*Texte fourni*:
┌──
Le Lien des cellules de prière
212 | Janvier 2000Les dirigeants chrétiens face à l’avenir
Lorsque je suis venu vivre dans une maison pour personnes mentalement handicapées, la première chose qui m’a frappé, c’est que le fait d’être aimé ou non n’avait absolument rien à voir avec toutes les choses utiles que j’avais faites auparavant. Comme aucun des pensionnaires ne pouvait lire mes livres, ils ne pouvaient pas être impressionnés par mes écrits. En outre, puisque la plupart d’entre eux n’avaient jamais fréquenté une école, mes vingt ans passés dans différentes universités ne représentaient absolument rien pour eux. Mon expérience œcuménique considérable avait encore moins d’importance.
Je vous dis cela parce que je suis profondément convaincu que le dirigeant chrétien de l’avenir sera appelé à être totalement "déphasé" et à se tenir au milieu du monde en n’ayant rien d’autre à offrir que lui-même dans sa vulnérabilité. C’est ainsi que Jésus est venu révéler l’amour de Dieu. Le grand message que nous avons à répandre comme ministres de la Parole de Dieu et disciples de Jésus, c’est que Dieu nous aime non à cause de tout ce que nous accomplissons, mais parce qu’il nous a créés et rachetés par amour; il nous a choisis pour proclamer cet amour, vraie source de toute vie humaine.
└──
*Consignes*:
A: Indiquez si chacune des affirmations suivantes concorde avec le texte sur le dirigeant chrétien de l'avenir, en répondant par oui ou par non et en citant exactement les mots du texte qui tranchent : (i) les pensionnaires de la maison ne pouvaient pas lire les livres du narrateur ; (ii) le narrateur a passé dix ans dans différentes universités ; (iii) Dieu nous aime à cause de tout ce que nous accomplissons.
B: Recopiez fidèlement le passage du texte sur le dirigeant chrétien de l'avenir qui s'ouvre sur les mots contenant « Le Lien des » et se clôt sur « encore moins d’importance. ».
Les lignes n'ont aucun rapport avec le texte sur le dirigeant chrétien de l'avenir.

*Données fournies*:
┌──
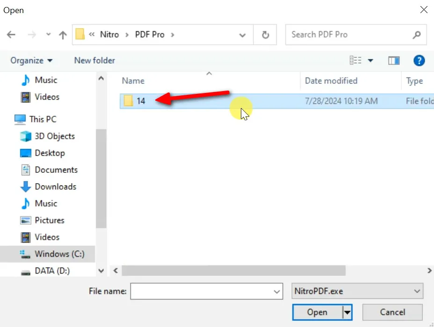The height and width of the screenshot is (327, 434).
Task: Go up one folder level
Action: tap(63, 35)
└──
*Résultats attendus*:
A:
(i) Oui : « aucun des pensionnaires ne pouvait lire mes livres »
(ii) Non : « mes vingt ans passés dans différentes universités »
(iii) Non : « Dieu nous aime non à cause de tout ce que nous accomplissons »

B:
Le Lien des cellules de prière
212 | Janvier 2000Les dirigeants chrétiens face à l’avenir
Lorsque je suis venu vivre dans une maison pour personnes mentalement handicapées, la première chose qui m’a frappé, c’est que le fait d’être aimé ou non n’avait absolument rien à voir avec toutes les choses utiles que j’avais faites auparavant. Comme aucun des pensionnaires ne pouvait lire mes livres, ils ne pouvaient pas être impressionnés par mes écrits. En outre, puisque la plupart d’entre eux n’avaient jamais fréquenté une école, mes vingt ans passés dans différentes universités ne représentaient absolument rien pour eux. Mon expérience œcuménique considérable avait encore moins d’importance.